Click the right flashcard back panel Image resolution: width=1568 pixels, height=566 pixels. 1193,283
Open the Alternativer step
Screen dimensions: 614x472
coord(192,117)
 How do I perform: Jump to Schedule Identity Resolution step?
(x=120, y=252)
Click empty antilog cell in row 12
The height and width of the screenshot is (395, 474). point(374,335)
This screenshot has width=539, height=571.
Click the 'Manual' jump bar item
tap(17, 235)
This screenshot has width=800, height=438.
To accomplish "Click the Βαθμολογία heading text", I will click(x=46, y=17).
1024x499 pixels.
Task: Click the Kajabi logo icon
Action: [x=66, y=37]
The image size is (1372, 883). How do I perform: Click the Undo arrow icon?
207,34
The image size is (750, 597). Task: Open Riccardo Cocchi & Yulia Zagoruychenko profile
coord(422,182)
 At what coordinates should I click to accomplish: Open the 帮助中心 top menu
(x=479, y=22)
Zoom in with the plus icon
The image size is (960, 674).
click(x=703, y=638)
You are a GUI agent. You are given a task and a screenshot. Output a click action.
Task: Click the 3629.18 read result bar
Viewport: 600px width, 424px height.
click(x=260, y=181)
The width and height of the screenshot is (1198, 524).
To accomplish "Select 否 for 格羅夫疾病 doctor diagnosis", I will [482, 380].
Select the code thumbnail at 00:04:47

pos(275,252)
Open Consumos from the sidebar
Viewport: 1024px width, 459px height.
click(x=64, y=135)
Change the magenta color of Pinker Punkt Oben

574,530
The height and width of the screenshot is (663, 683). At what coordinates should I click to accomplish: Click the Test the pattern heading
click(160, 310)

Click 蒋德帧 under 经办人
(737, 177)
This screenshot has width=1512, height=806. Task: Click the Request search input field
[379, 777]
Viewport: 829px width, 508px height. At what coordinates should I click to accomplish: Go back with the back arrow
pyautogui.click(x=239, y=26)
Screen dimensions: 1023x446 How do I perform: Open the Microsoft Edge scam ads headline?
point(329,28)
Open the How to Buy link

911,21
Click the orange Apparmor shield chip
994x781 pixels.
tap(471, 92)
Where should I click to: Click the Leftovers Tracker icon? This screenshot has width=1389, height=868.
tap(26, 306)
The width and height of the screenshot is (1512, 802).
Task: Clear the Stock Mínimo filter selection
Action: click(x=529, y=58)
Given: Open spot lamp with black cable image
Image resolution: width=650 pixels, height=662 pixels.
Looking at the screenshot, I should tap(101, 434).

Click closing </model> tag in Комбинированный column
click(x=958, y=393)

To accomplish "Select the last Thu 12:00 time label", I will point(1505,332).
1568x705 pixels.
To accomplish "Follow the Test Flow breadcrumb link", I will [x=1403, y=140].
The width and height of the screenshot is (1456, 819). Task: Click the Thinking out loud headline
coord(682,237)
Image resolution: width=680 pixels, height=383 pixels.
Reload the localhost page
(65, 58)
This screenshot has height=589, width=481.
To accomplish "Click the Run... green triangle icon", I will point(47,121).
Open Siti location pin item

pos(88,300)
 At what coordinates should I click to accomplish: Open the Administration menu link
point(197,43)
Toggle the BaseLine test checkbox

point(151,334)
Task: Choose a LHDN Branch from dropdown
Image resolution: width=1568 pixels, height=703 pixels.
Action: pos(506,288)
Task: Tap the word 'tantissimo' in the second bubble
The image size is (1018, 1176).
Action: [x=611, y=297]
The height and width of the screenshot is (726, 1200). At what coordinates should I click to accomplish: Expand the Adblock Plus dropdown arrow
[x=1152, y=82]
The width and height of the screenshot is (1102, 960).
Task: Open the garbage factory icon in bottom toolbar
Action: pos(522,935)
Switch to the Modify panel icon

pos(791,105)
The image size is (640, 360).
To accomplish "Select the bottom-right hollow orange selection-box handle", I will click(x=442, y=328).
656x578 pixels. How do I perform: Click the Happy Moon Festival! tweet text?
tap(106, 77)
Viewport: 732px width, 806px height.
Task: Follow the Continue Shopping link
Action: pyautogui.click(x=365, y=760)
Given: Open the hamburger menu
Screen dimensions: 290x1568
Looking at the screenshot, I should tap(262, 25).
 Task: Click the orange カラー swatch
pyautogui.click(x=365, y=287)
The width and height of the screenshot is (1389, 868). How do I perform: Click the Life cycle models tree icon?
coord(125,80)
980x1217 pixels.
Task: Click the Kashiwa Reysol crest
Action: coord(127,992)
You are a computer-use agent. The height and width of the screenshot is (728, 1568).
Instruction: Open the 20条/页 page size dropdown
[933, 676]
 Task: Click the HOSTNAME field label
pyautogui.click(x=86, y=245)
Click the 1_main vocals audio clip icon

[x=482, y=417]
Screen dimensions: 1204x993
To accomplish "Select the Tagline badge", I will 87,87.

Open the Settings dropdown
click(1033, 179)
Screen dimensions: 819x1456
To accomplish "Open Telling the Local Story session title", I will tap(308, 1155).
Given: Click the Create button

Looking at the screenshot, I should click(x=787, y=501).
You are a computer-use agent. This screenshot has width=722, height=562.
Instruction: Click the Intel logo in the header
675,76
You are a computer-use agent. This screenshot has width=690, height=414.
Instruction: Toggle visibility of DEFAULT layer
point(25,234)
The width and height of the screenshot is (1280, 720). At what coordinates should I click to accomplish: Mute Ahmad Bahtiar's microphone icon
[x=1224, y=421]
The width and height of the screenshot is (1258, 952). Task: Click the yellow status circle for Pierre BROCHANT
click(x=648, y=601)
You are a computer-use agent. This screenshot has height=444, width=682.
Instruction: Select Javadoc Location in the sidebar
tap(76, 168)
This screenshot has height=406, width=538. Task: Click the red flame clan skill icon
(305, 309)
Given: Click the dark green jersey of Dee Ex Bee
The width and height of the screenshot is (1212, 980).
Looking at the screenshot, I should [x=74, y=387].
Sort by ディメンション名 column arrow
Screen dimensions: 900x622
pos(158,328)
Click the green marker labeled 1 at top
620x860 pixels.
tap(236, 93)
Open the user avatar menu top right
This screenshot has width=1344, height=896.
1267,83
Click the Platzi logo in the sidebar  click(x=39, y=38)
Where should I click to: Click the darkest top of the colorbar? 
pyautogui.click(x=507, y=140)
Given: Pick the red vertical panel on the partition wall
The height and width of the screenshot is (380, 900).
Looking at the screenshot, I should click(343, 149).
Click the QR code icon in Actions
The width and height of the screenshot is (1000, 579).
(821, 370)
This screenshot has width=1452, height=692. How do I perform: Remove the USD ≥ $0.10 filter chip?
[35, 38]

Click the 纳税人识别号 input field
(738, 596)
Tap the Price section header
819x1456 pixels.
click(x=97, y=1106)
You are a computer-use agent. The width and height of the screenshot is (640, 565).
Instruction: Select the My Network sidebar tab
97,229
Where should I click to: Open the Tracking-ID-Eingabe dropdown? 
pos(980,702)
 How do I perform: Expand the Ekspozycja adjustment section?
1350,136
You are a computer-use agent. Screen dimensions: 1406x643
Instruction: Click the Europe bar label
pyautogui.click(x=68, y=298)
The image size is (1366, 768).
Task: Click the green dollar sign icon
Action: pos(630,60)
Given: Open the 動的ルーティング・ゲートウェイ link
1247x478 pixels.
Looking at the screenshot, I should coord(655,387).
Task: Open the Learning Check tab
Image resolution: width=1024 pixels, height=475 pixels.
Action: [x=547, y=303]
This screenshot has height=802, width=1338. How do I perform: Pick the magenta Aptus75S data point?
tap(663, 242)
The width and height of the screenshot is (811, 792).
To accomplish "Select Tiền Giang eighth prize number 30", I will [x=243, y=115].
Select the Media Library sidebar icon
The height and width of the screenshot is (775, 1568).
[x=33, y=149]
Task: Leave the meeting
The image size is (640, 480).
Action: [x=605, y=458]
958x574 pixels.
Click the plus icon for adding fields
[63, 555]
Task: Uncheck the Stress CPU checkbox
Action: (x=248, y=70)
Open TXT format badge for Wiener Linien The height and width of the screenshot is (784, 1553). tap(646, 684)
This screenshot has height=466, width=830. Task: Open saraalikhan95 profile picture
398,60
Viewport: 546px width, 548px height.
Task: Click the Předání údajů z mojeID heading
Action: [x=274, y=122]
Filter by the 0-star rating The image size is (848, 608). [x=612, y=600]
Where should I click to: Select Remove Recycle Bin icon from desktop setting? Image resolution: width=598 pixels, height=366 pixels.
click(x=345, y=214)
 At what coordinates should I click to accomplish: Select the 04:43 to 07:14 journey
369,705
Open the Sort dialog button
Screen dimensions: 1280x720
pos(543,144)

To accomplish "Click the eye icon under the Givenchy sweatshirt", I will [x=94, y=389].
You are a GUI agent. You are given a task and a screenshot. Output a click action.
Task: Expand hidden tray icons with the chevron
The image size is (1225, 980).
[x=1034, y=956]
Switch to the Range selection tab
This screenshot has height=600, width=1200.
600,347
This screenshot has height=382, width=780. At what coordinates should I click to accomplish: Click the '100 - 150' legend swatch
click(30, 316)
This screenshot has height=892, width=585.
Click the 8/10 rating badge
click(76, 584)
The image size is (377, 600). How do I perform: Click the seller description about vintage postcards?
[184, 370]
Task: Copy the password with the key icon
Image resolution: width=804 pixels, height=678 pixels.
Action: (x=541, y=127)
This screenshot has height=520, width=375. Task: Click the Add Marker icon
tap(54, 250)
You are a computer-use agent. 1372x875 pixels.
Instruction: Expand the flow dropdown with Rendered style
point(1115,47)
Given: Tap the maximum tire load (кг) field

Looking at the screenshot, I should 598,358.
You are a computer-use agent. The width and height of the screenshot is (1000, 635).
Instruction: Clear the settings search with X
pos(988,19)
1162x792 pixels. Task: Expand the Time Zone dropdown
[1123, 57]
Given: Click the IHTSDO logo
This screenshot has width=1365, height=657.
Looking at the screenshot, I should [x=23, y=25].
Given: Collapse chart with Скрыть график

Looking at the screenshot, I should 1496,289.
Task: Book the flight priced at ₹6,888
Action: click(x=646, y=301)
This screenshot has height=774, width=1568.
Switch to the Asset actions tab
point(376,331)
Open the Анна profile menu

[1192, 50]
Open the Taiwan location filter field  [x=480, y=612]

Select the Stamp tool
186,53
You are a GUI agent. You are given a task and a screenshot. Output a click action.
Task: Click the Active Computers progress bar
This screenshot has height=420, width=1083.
----
Task objective: Word for word, copy the line containing "This screenshot has height=520, width=375." and each line after it to the end of the records, and nothing besides.

Exercise result:
This screenshot has height=520, width=375. Task: Click the Add Marker icon
tap(54, 250)
You are a computer-use agent. 1372x875 pixels.
Instruction: Expand the flow dropdown with Rendered style
point(1115,47)
Given: Tap the maximum tire load (кг) field

Looking at the screenshot, I should 598,358.
You are a computer-use agent. The width and height of the screenshot is (1000, 635).
Instruction: Clear the settings search with X
pos(988,19)
1162x792 pixels. Task: Expand the Time Zone dropdown
[1123, 57]
Given: Click the IHTSDO logo
This screenshot has width=1365, height=657.
Looking at the screenshot, I should [x=23, y=25].
Given: Collapse chart with Скрыть график

Looking at the screenshot, I should 1496,289.
Task: Book the flight priced at ₹6,888
Action: click(x=646, y=301)
This screenshot has height=774, width=1568.
Switch to the Asset actions tab
point(376,331)
Open the Анна profile menu

[1192, 50]
Open the Taiwan location filter field  [x=480, y=612]

Select the Stamp tool
186,53
You are a GUI agent. You are given a task and a screenshot. Output a click action.
Task: Click the Active Computers progress bar
This screenshot has height=420, width=1083.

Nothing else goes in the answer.